Transparency is a fundamental focus for Shippit. Anxiety about missing deliveries has significant potential to kill customer relationships for a growing online retailer. Whilst the larger players have embraced transparency in varying degrees, the challenge is not about simply sharing information, it’s about ensuring the information shared is meaningful and communicated in a way that drives action.
Here is what we have learned about transparency and how you can use it to help grow your sales and reduce operational overheads.
1. Determine what must be shared
To qualify whether or not to share information, you should answer ‘yes’ to the following questions:
- Can my customer act or prepare to act based on this information?
- Am I adding value or differentiating my brand by sharing this information with my customer?

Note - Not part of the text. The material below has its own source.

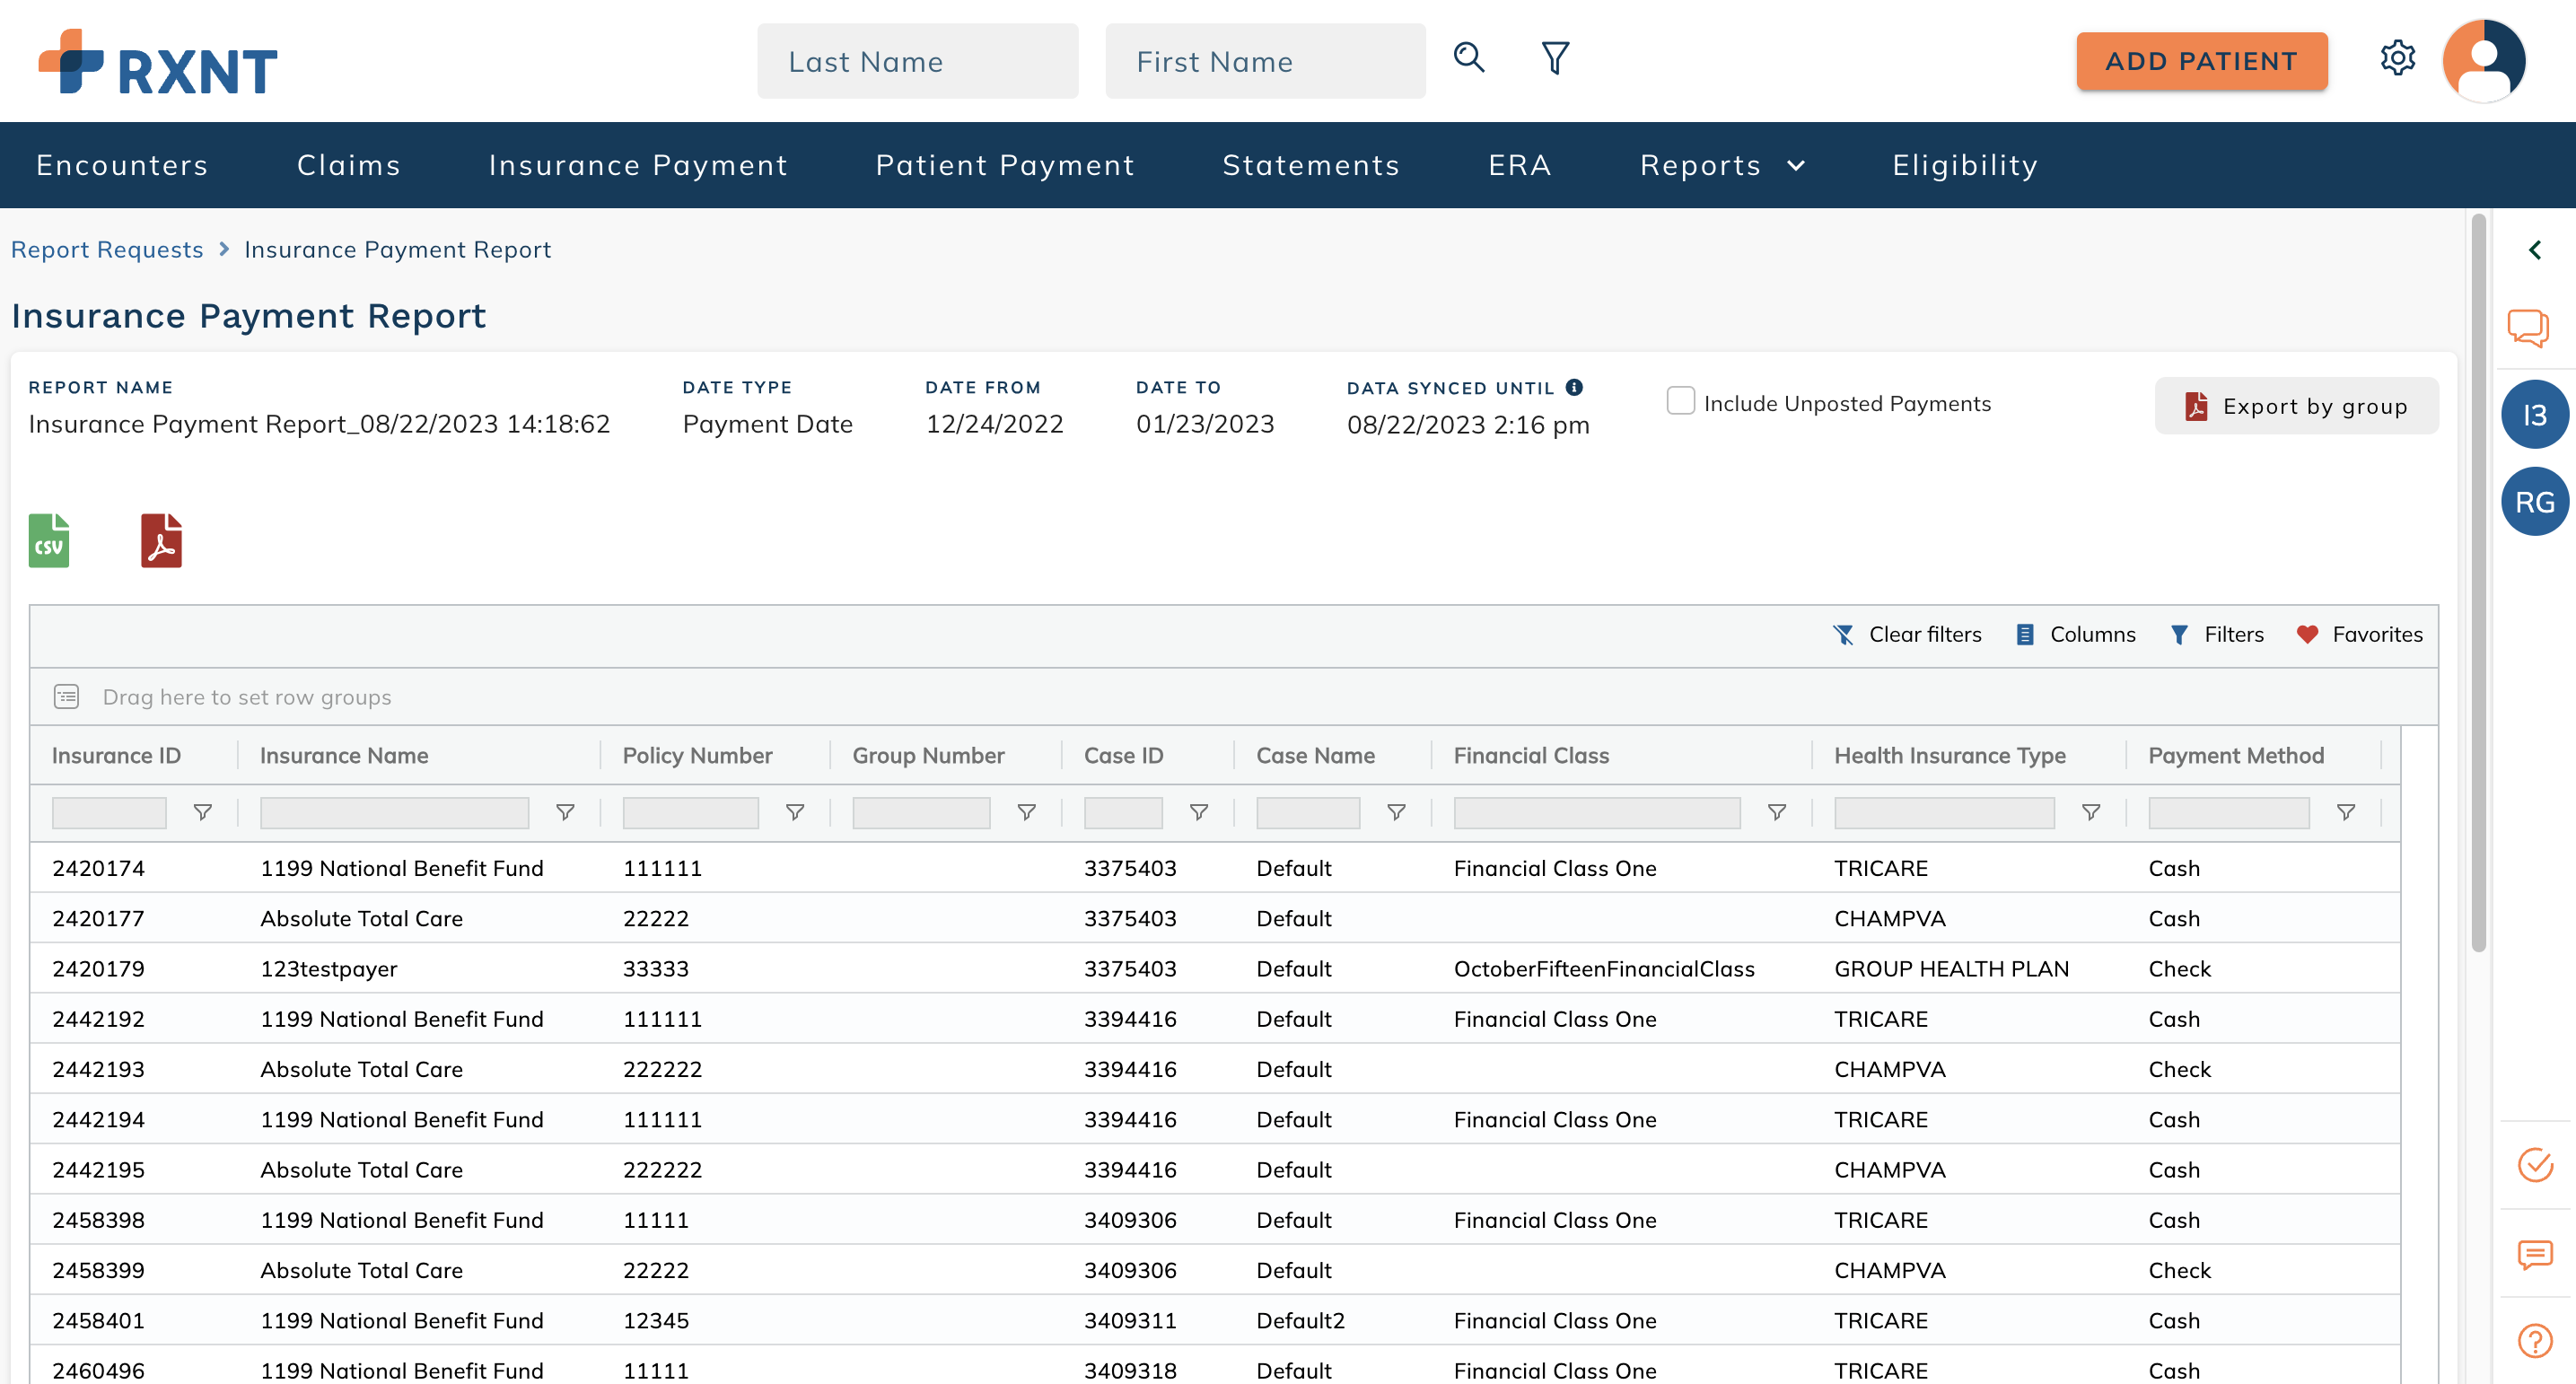Navigate back via Report Requests breadcrumb
This screenshot has height=1384, width=2576.
(107, 249)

Taking an example from the logistics industry, a parcel may move through several depots and data about this delivery can be exchanged between carriers and their IT systems. Whilst all of this data is tracked, this secondary information adds zero-value to the end-customer and is only helpful in assisting with issue resolution.
2. Consider the context
Making sure information is delivered in a meaningful context is just as important as determining what to share. You need to find the optimal balance of keeping your customer informed without pissing them off by bombarding them with information.
Consider the spectrum of communication channels available and their roles:
- Phone call – where information needs to be shared and returned immediately
- Text / App notification – best suited for immediate action. Use this sparingly.
- Email – better for non-urgent attention and more detailed info. Great for important events/info that customers need to keep on file.
- In-App / Web – best for non-urgent or time sensitive information. This gives your customer the power to access as much information as they want. Think historical timelines.
We have done a lot of research, testing and learning the right amount of information and the right channel fit. The best thing you can do is fail fast, iterate and improve.
3. Make transparency two-way
First there was Amazon, and then there was Uber – the kings of leveraging the power of user feedback. Feedback breeds just as much empowerment as transparency, so it’s important that we embrace its value. The days of the “no reply” email communications are well and truly over.
By refusing to give your customer an avenue to share their experience means you are giving them licence to share their negative experiences with friends or posting it all over your public facing social media pages.
If you decide to ask for feedback you have an even bigger responsibility to use it.
Robert Hango-Zada is the director of Sydney-based startup Shippit.